Here a possible one-line solution using Java8 streams.

a) List of Character objects to String:

String str = chars.stream()
                  .map(e->e.toString())
                  .reduce((acc, e) -> acc  + e)
                  .get();

b) array of chars (char[] chars)

String str = Stream.of(chars)
                   .map(e->new String(e))
                   .reduce((acc, e) -> acc  + e)
                   .get();

UPDATE (following comment below):

a) List of Character objects to String:

String str = chars.stream()
                  .map(e->e.toString())
                  .collect(Collectors.joining());

b) array of chars (char[] chars)

String str = Stream.of(chars)
                   .map(e->new String(e))
                   .collect(Collectors.joining());

---

Note that the map(e->e.toString()) step in the above solutions will create a temporary string for each character in the list. The strings immediately become garbage.
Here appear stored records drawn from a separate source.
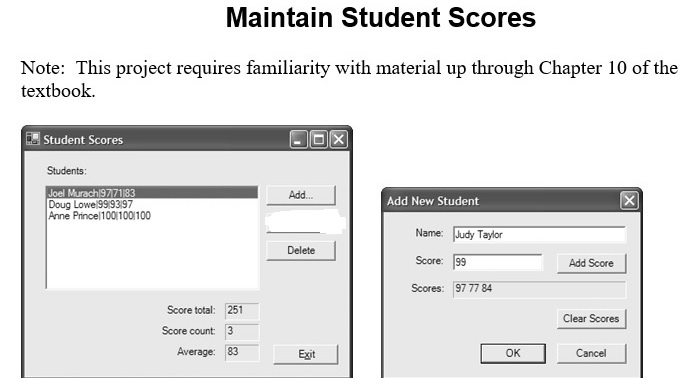This screenshot has width=691, height=385.
Task: Maximize the Student Scores window
Action: (318, 140)
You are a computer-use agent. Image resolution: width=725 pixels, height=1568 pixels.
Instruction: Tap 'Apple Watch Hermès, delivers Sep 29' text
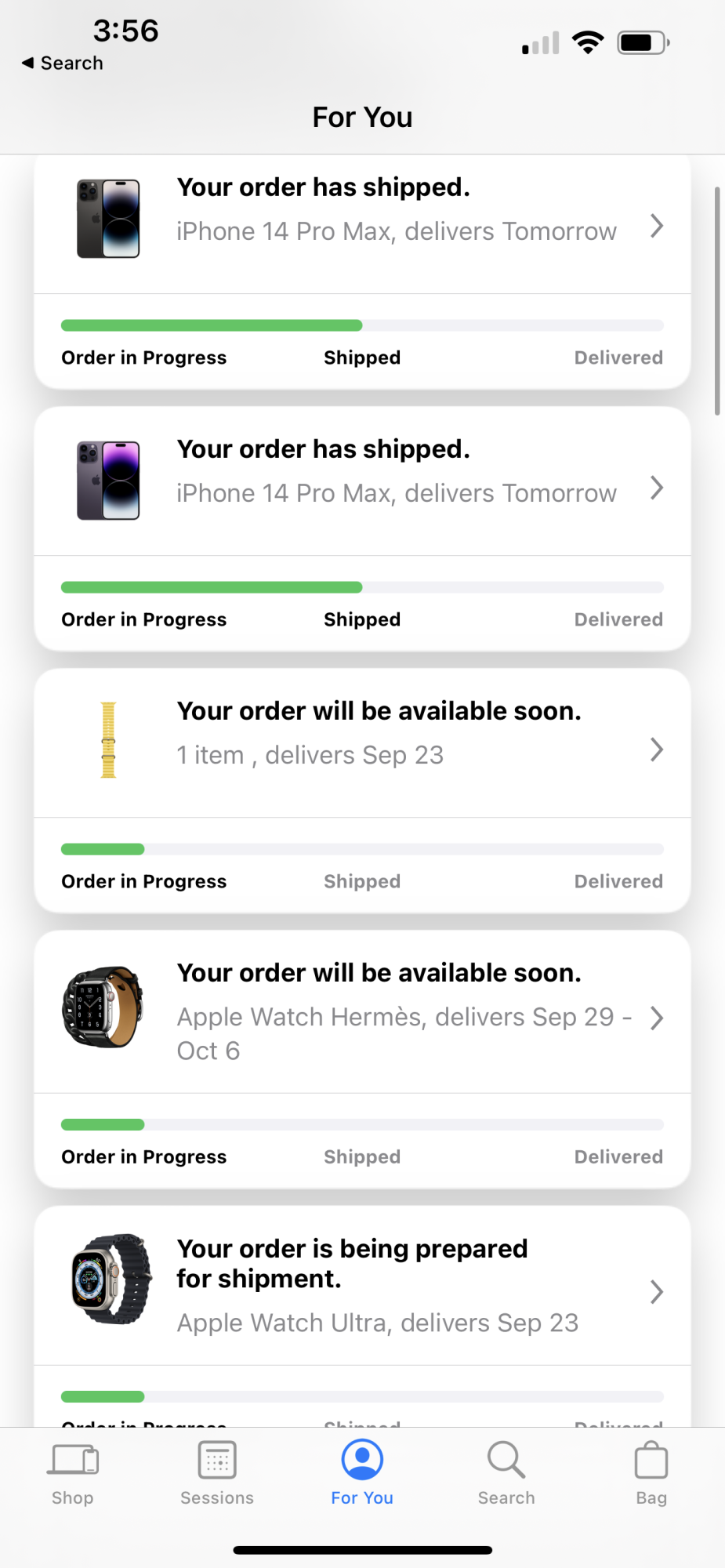[404, 1017]
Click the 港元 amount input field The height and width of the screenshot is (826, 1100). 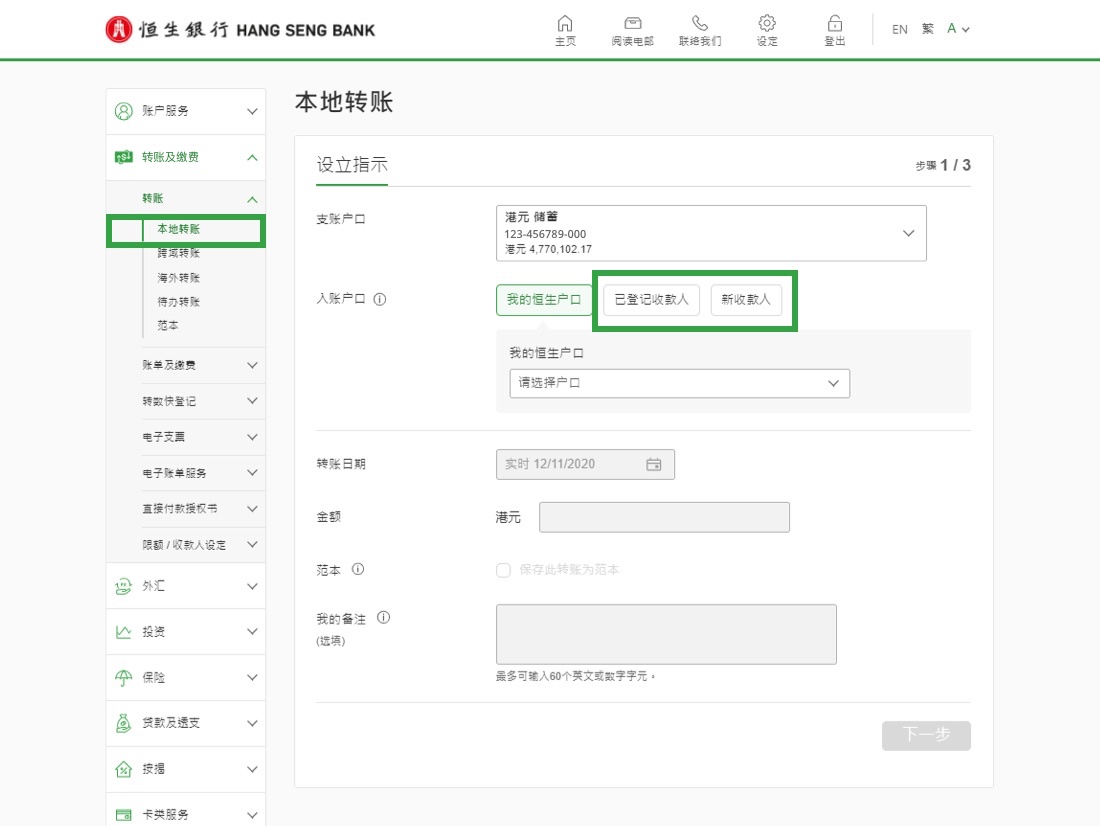(664, 517)
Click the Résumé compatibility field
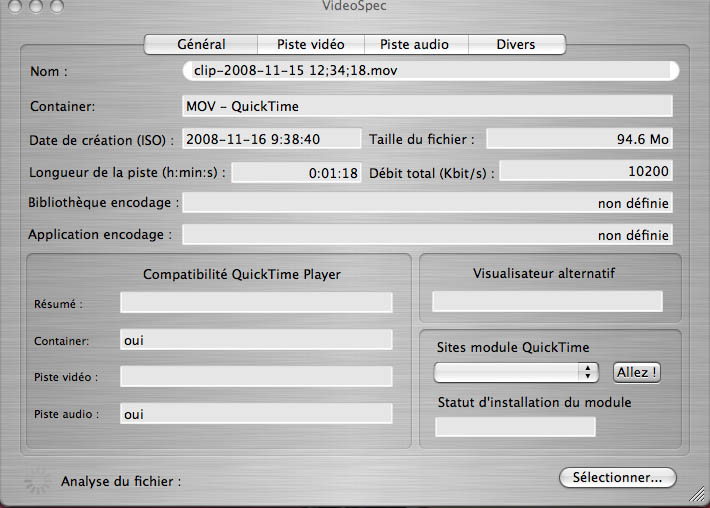710x508 pixels. tap(256, 302)

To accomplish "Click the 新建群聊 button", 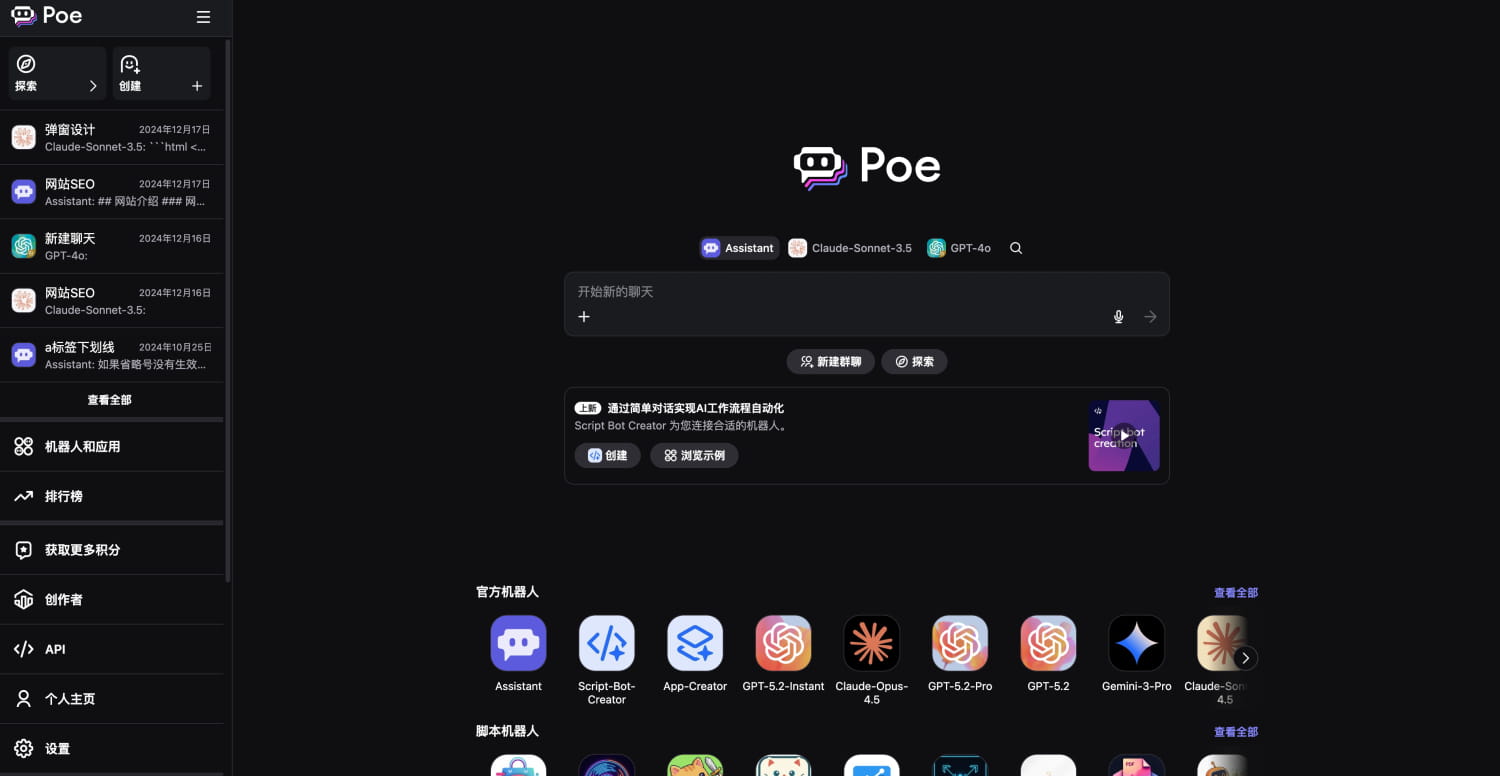I will coord(830,361).
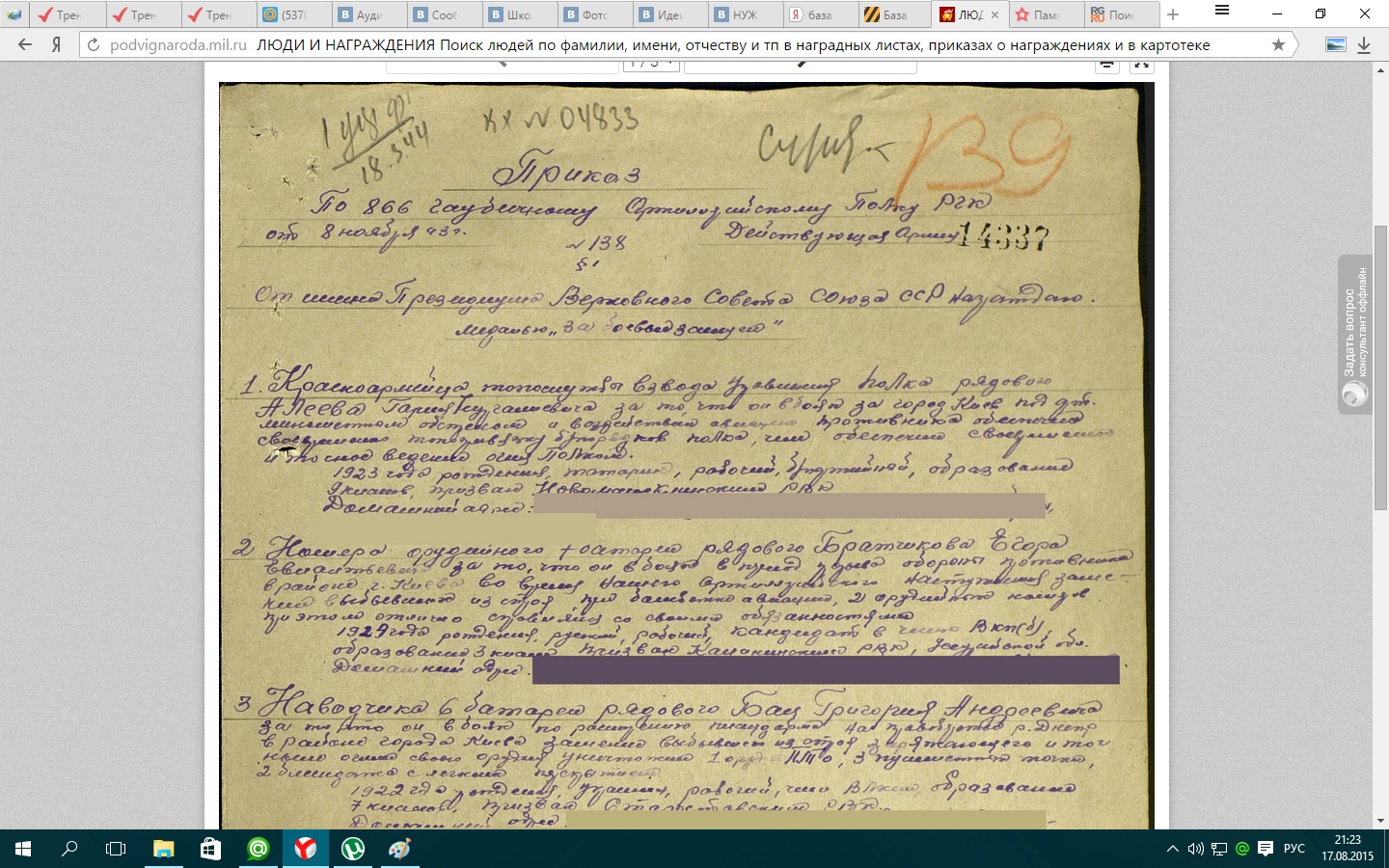
Task: Click the page reload icon
Action: (x=94, y=45)
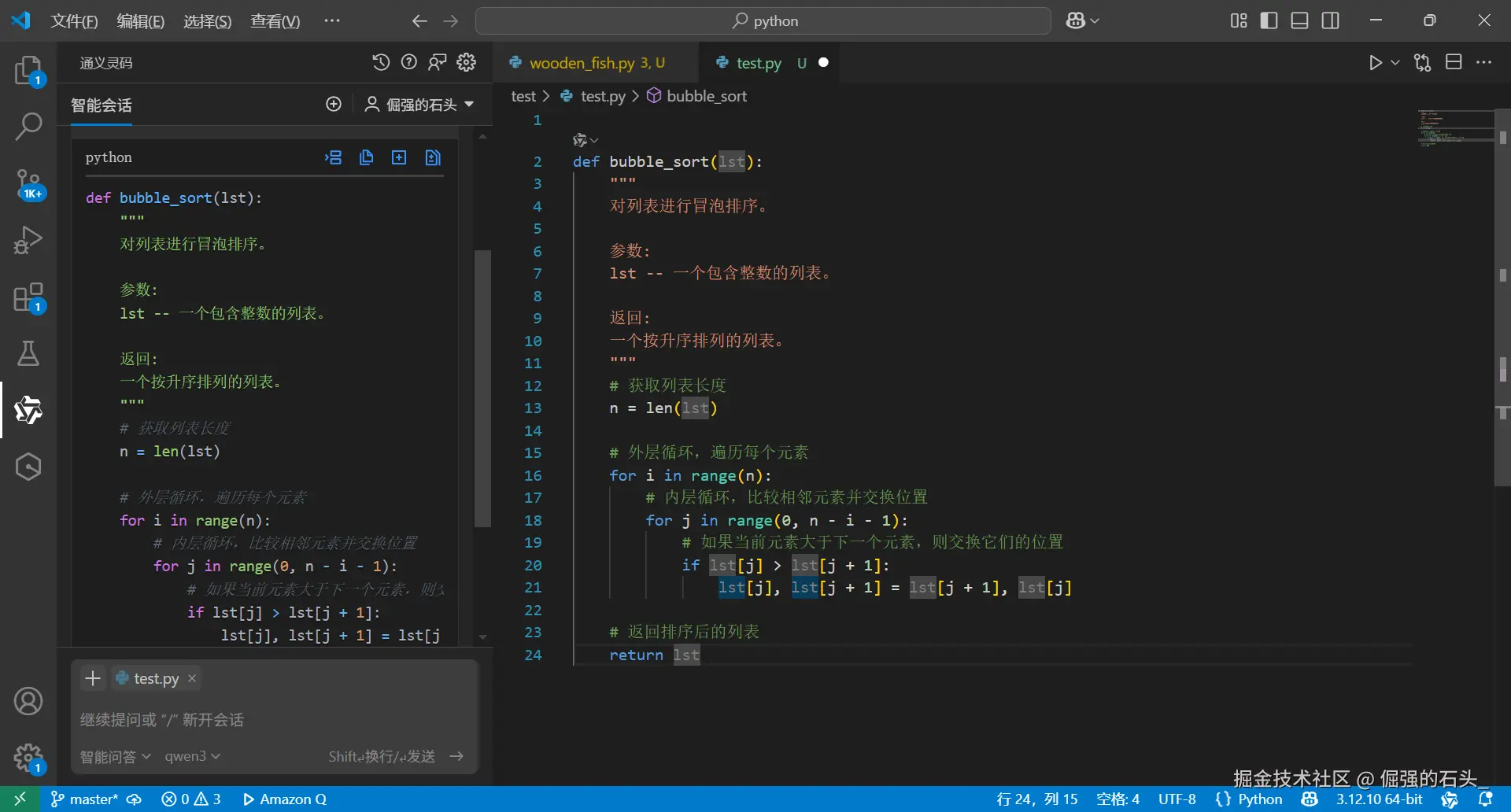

So, if the performance of the conversion is a relevant concern, you should consider using the StringBuilder approach instead.

Answer 3

How about this, Building the list

List<Character> charsList = new ArrayList<Character>();
charsList.add('h');
charsList.add('e');
charsList.add('l');
charsList.add('l');
charsList.add('o');

Actual code to get String from List of Character:

String word= new String();
for(char c:charsList){
word= word+ c; 
}
System.out.println(word);

Still learning if there is a misake point out.

Answer 4

You can do it using toString() and RegExp without any loops and streams:

List<Character> list = Arrays.asList('a', 'b', 'c'); String s = list.toString().replaceAll("[,\\s\\[\\]]", "");

Answer 5

Using join of a Joiner class:

// create character list and initialize 
List<Character> arr = Arrays.asList('a', 'b', 'c');   
String str = Joiner.on("").join(arr);
System.out.println(str);

Use toString then remove , and spaces

import com.google.common.base.Joiner; 

....
<Character> arr = Arrays.asList('h', 'e', 'l', 'l', 'o'); 
// remove [] and spaces 
String str = arr.toString() 
          .substring(1, 3 * str.size() - 1) //3 bcs of commas ,
          .replaceAll(", ", ""); 
System.out.println(str);

Or by using streams:

import java.util.stream.Collectors; 
...
// using collect and joining() method 
String str =  arr.stream().map(String::valueOf).collect(Collectors.joining()); 

Answer 6

Assuming you have a following list:

final ArrayList<Character> charsList = new ArrayList<Character>();
charsList.add('h');
charsList.add('e');
charsList.add('l');
charsList.add('l');
charsList.add('o');

This will yield hello (I am using org.apache.commons.lang.ArrayUtils helper class):

final Character[] charactersArray =
    charsList.toArray(new Character[charsList.size()]);
final char[] charsArray = ArrayUtils.toPrimitive(charactersArray);
System.out.println(String.valueOf(charsArray));

Answer 7

a tiny complement to @waggledans 's answer

a) List of Character objects to String:

String str = chars.stream().map(e->e.toString()).collect(Collectors.joining());

which e->e.toString() can be replaced by Object::toString

String str = chars.stream().map(Object::toString).collect(Collectors.joining());

Answer 8

Easiest is to loop through.

List<String> strings = new ArrayList<String>();

// populate strings

StringBuilder builder = new StringBuilder();

for(String string : strings) {
    builder.append(string).append(',');
}

if(builder.length() > 0) {
builder.deleteCharAt(builder.length() - 1);
}

System.out.println(builder);

Answer 9

Many solutions available. You can iterate over the chars and append to a StringBuilder, then when finished appending, call.toString on the StringBuilder.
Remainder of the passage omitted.